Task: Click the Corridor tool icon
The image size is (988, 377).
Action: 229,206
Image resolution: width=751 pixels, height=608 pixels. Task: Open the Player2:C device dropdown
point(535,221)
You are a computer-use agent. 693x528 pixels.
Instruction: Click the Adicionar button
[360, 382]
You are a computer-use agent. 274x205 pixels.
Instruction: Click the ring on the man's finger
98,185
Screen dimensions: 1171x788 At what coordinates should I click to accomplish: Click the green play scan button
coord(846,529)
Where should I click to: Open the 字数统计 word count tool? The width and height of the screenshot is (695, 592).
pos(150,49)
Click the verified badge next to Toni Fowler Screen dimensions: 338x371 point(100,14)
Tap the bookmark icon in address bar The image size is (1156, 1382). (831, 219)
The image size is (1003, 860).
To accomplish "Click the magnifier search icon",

# # # # #

== WORK TO COMPLETE ==
Type out the whole listing once more, exactly as written.

== SOLUTION FOR THIS TASK ==
Task: Click the Corridor tool icon
The image size is (988, 377).
Action: 229,206
Image resolution: width=751 pixels, height=608 pixels. Task: Open the Player2:C device dropdown
point(535,221)
You are a computer-use agent. 693x528 pixels.
Instruction: Click the Adicionar button
[360, 382]
You are a computer-use agent. 274x205 pixels.
Instruction: Click the ring on the man's finger
98,185
Screen dimensions: 1171x788 At what coordinates should I click to accomplish: Click the green play scan button
coord(846,529)
Where should I click to: Open the 字数统计 word count tool? The width and height of the screenshot is (695, 592).
pos(150,49)
Click the verified badge next to Toni Fowler Screen dimensions: 338x371 point(100,14)
Tap the bookmark icon in address bar The image size is (1156, 1382). (831, 219)
The image size is (1003, 860).
To accomplish "Click the magnifier search icon",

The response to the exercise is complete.